The other consul resisted the proposed grant. In this he was supported by the senate, whilst the plebs was far from unanimous in its favour.
They were beginning to look askance at a boon so cheap as to be shared between citizens and allies, and they often heard the consul Verginius in his public speeches predicting that his colleague's gift was fraught with mischief, the land in question would bring slavery on those who took it, the way was being prepared for a throne.
Why were the allies, he asked, and the Latin league included? What necessity was there for a third part of the territory of the Hernici, so lately our foes, being restored to them, unless it was that these nations might have Cassius as their leader in place of Coriolanus?

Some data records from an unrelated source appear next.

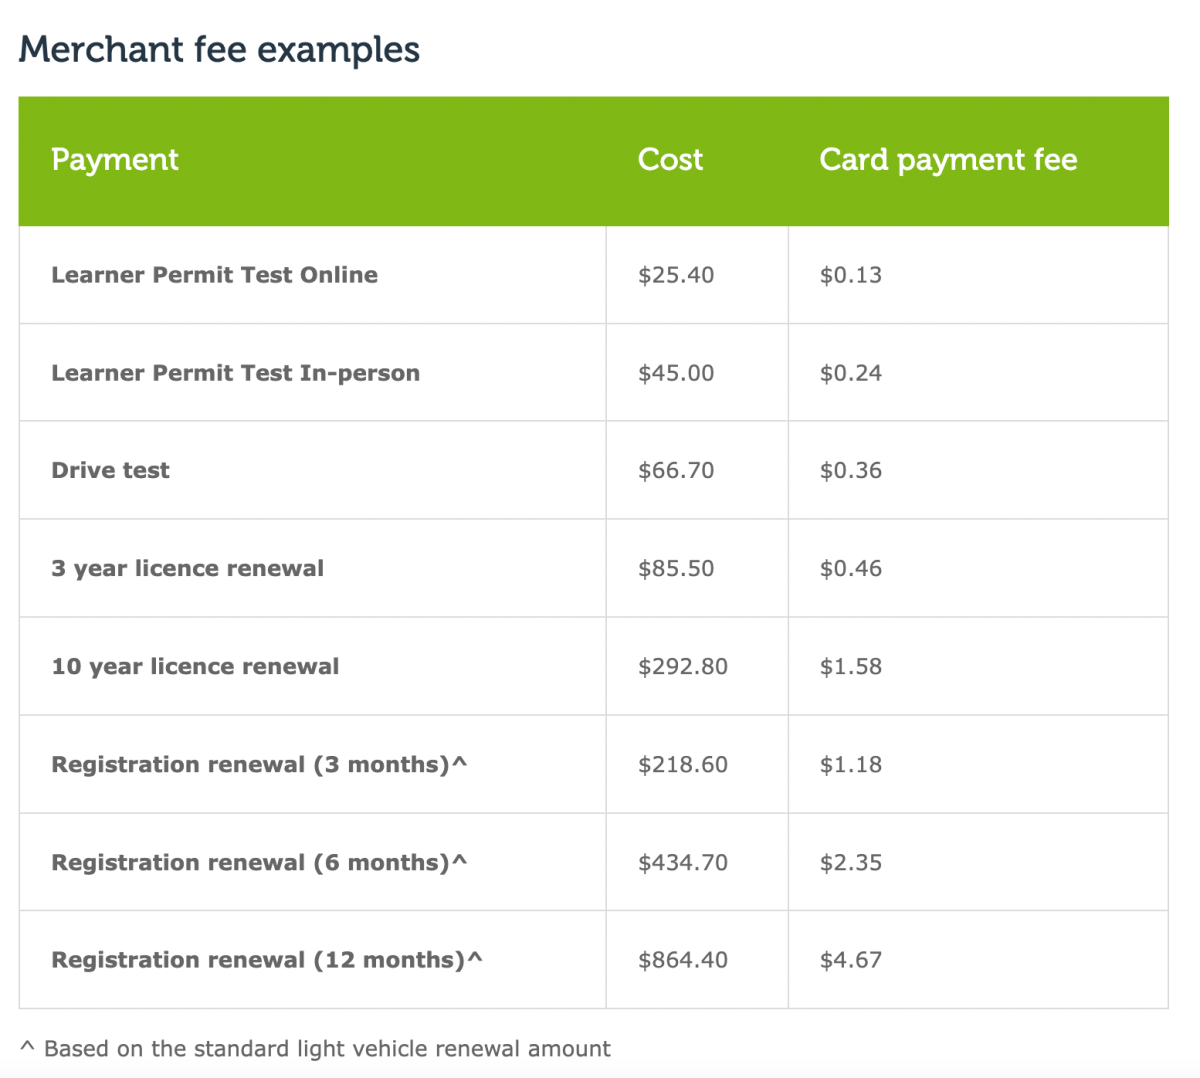Select Learner Permit Test In-person label
The image size is (1200, 1078).
pyautogui.click(x=235, y=373)
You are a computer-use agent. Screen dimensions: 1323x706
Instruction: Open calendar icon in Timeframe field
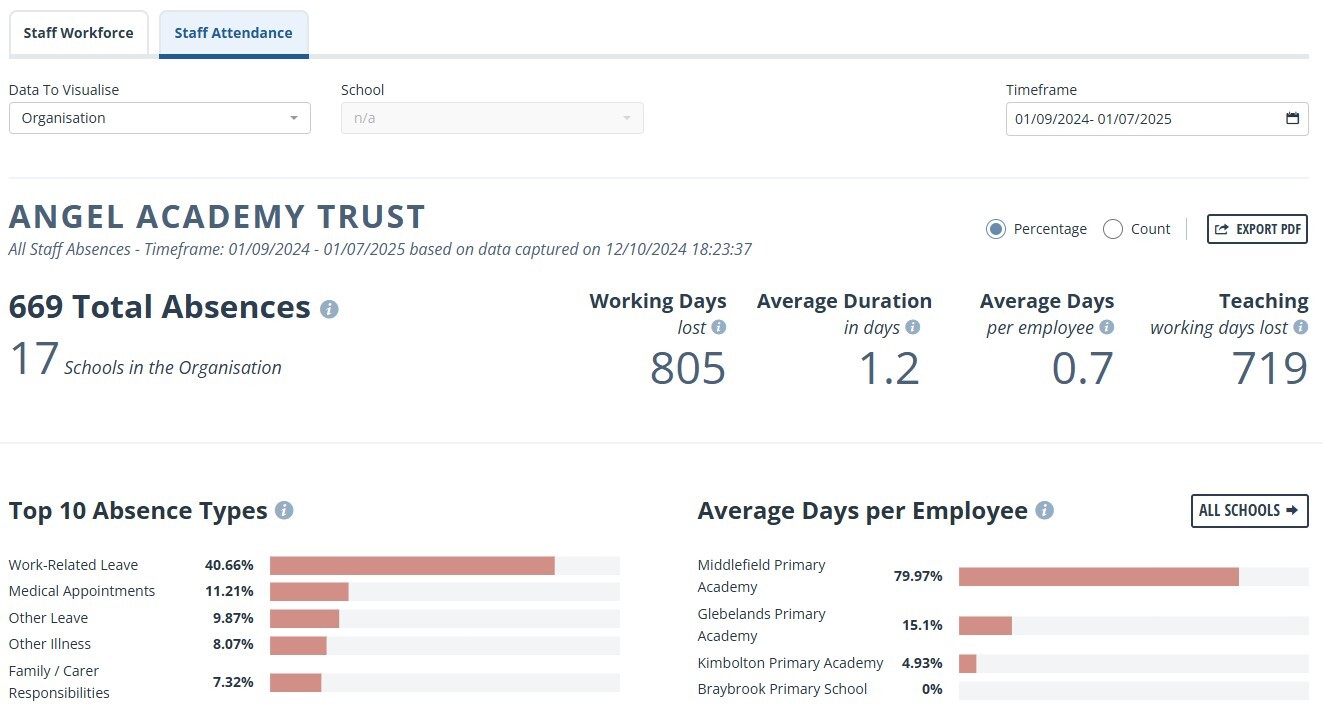point(1292,119)
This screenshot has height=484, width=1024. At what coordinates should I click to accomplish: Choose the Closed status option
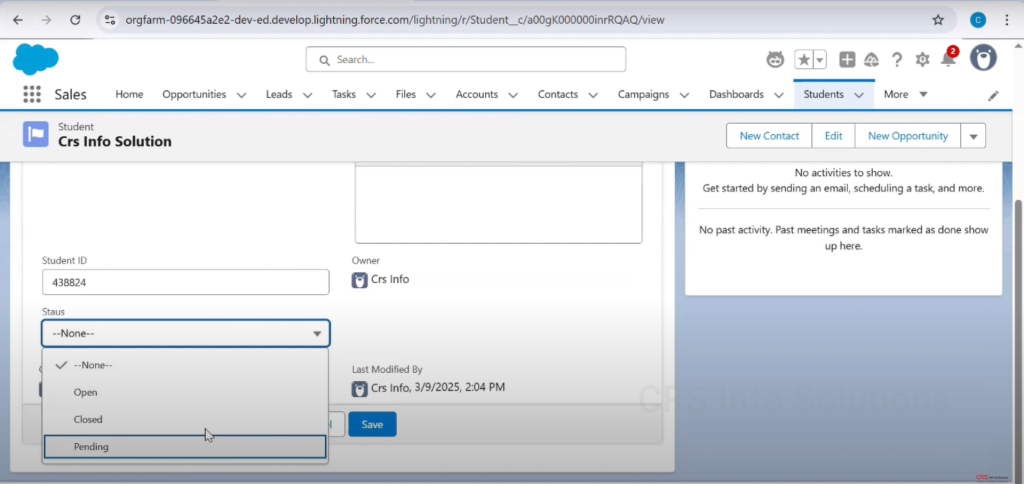pyautogui.click(x=88, y=420)
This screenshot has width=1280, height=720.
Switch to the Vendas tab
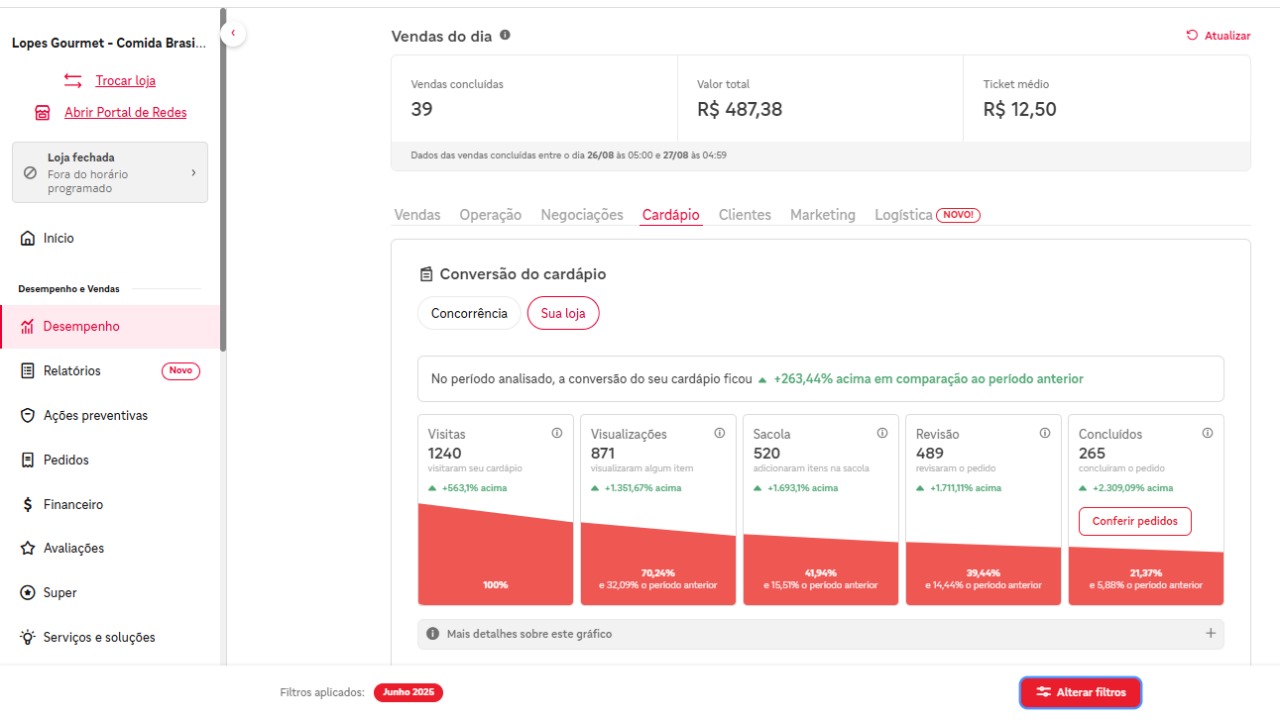click(x=417, y=215)
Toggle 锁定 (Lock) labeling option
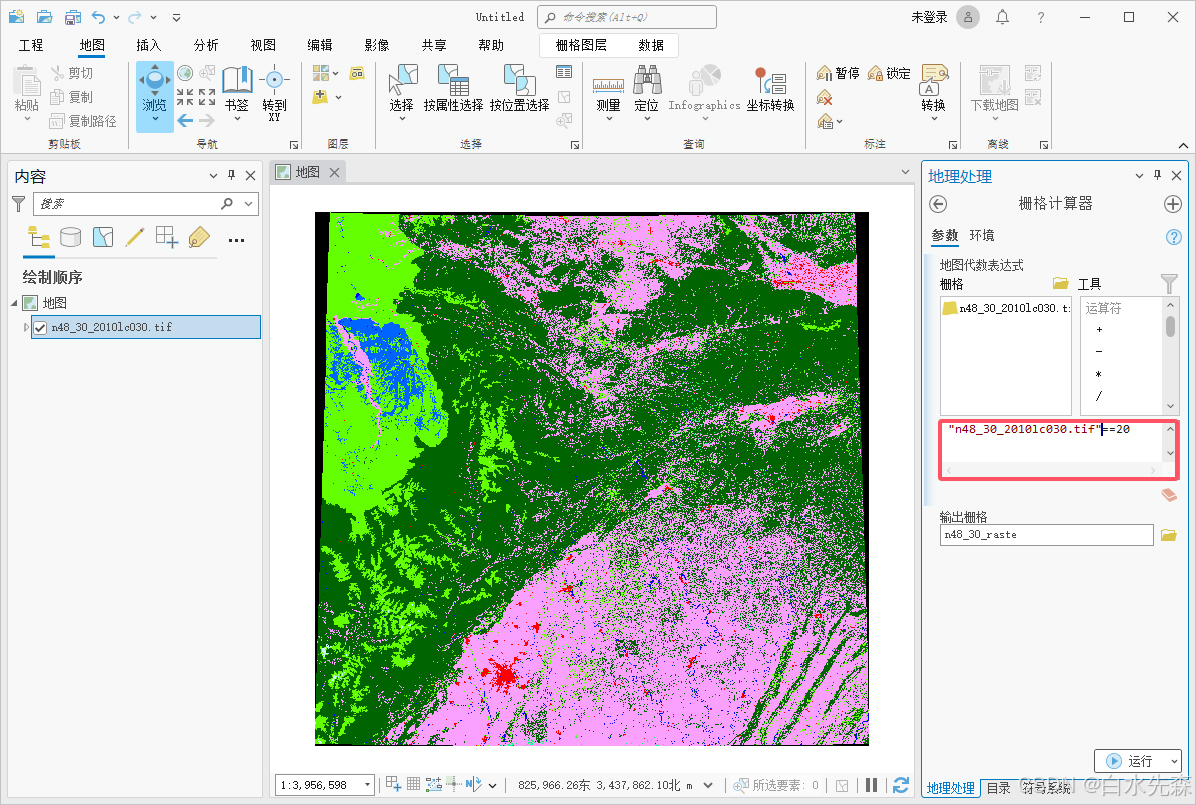1196x805 pixels. (x=889, y=73)
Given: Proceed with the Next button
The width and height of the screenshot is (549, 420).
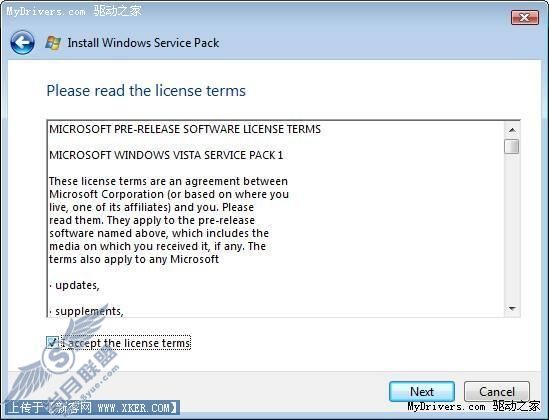Looking at the screenshot, I should [x=422, y=391].
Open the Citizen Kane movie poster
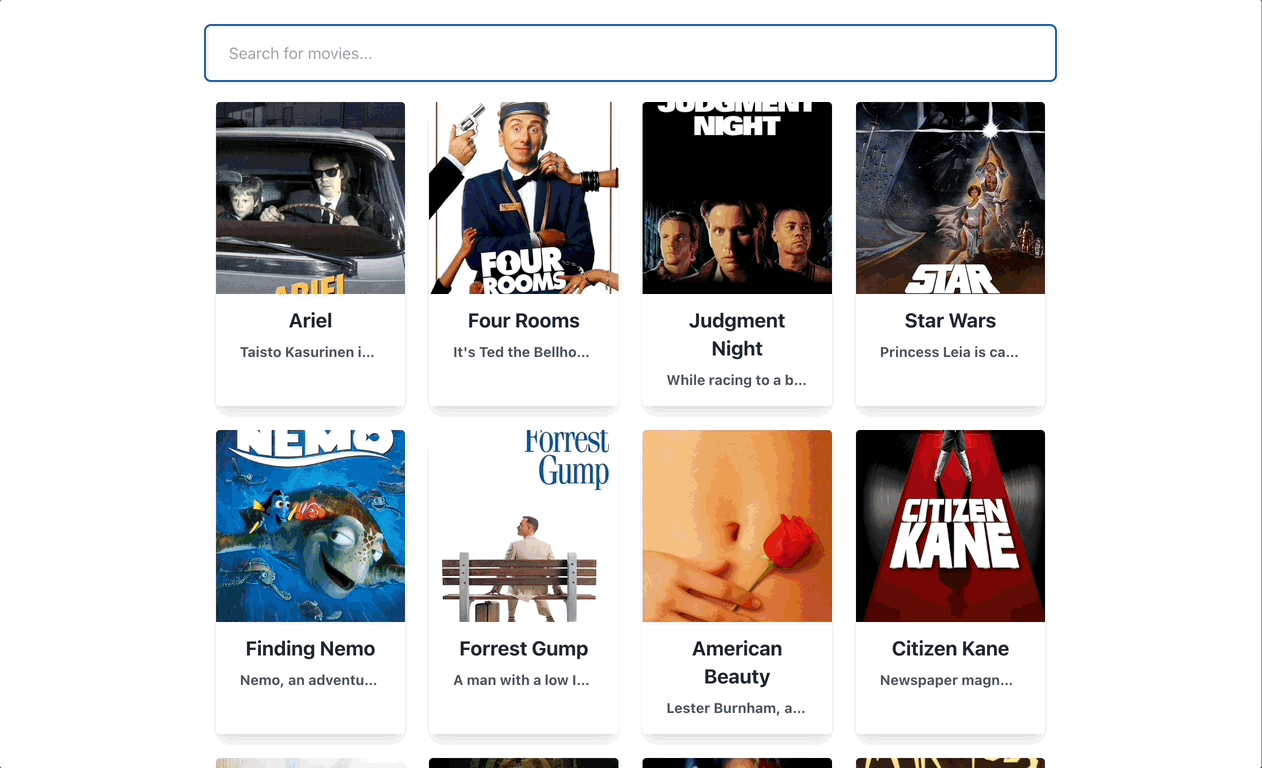Viewport: 1262px width, 768px height. coord(950,525)
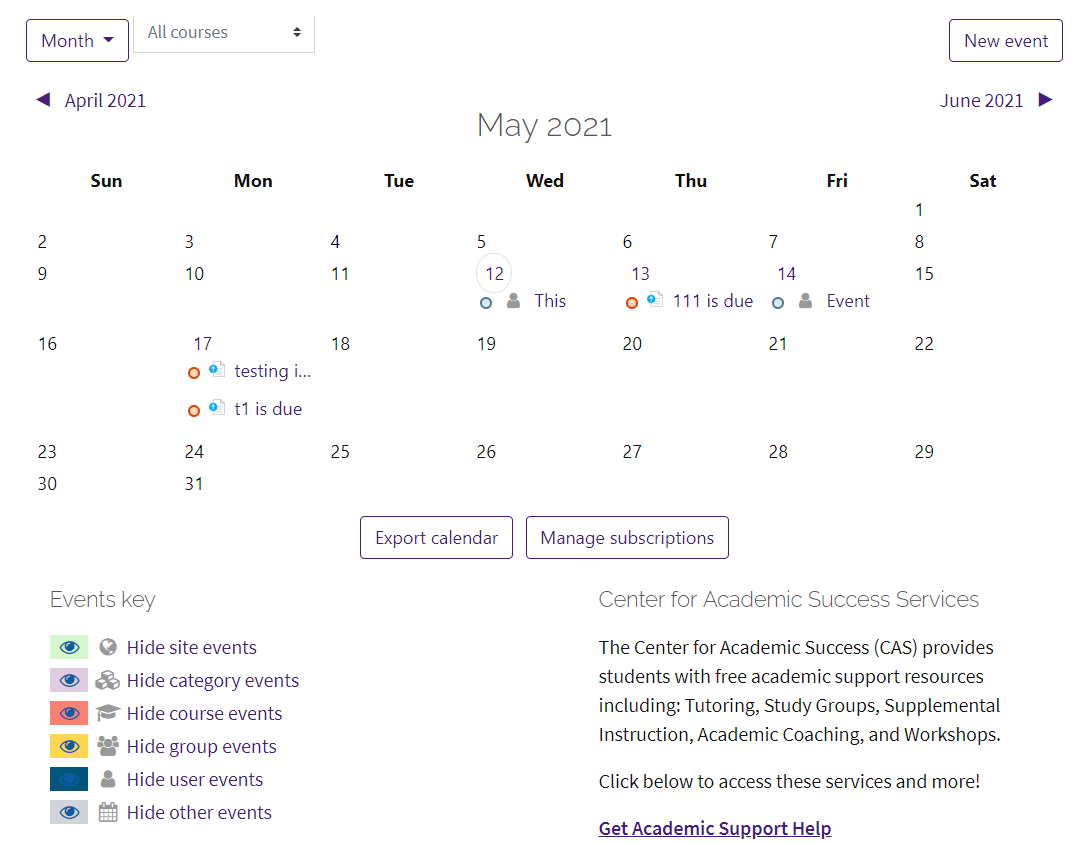Click the Export calendar button
This screenshot has height=844, width=1075.
(x=436, y=537)
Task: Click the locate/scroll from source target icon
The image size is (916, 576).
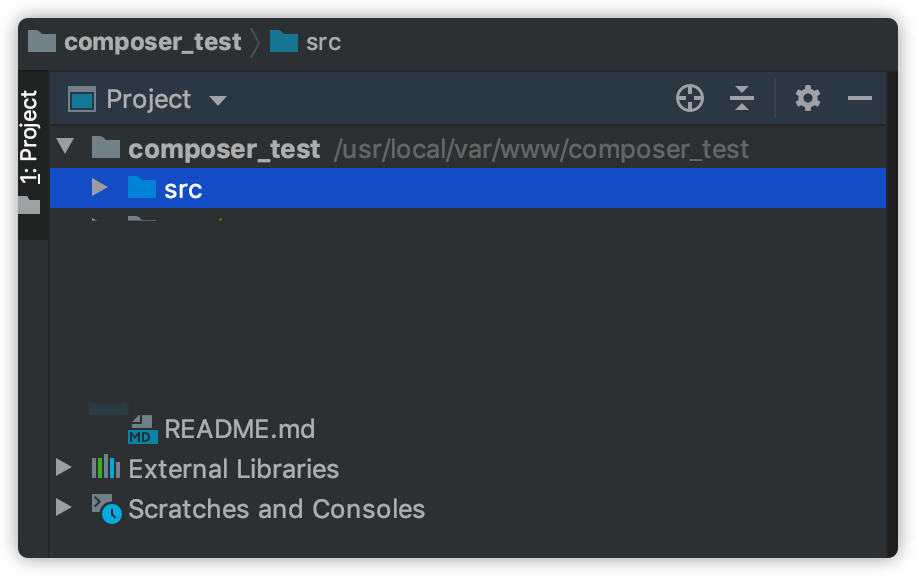Action: coord(690,98)
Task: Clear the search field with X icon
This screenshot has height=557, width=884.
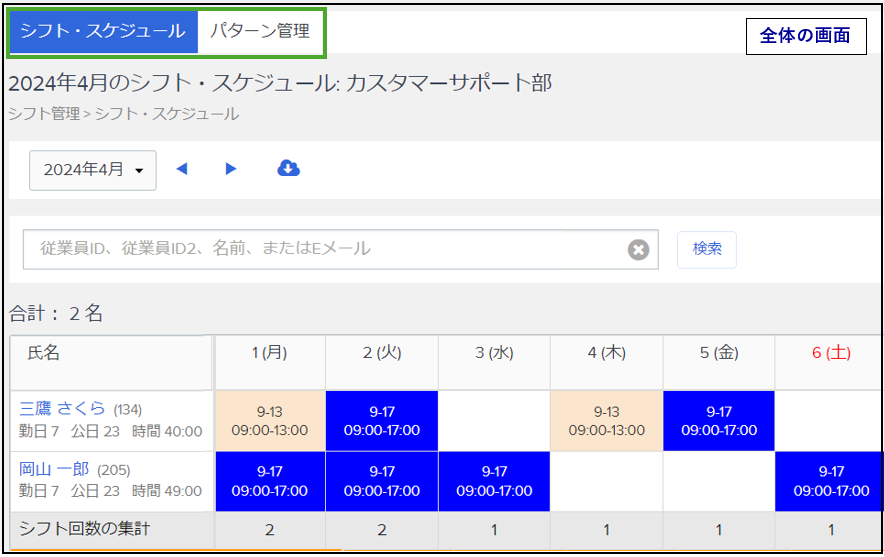Action: coord(638,249)
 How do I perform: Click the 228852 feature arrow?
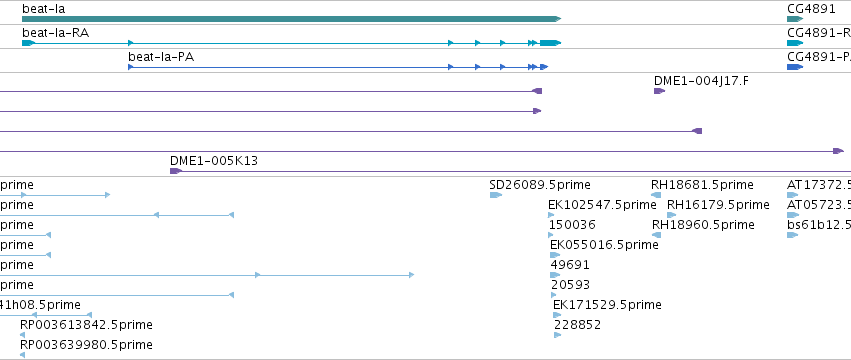pyautogui.click(x=557, y=335)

The opponent of the Agrarian Law began to be popular. Then both consuls tried who could go furthest in humouring the plebs. Verginius said that he would consent to the assignment of the lands provided they were assigned to none but Roman citizens.
Cassius had courted popularity amongst the allies by including them in the distribution and had thereby sunk in the estimation of his fellow-citizens. To recover their favour he gave orders for the money which had been received for the corn from Sicily to be refunded to the people.
This offer the plebeians treated with scorn as nothing else than the price of a throne. Owing to their innate suspicion that he was aiming at monarchy, his gifts were rejected as completely as if they had abundance of everything.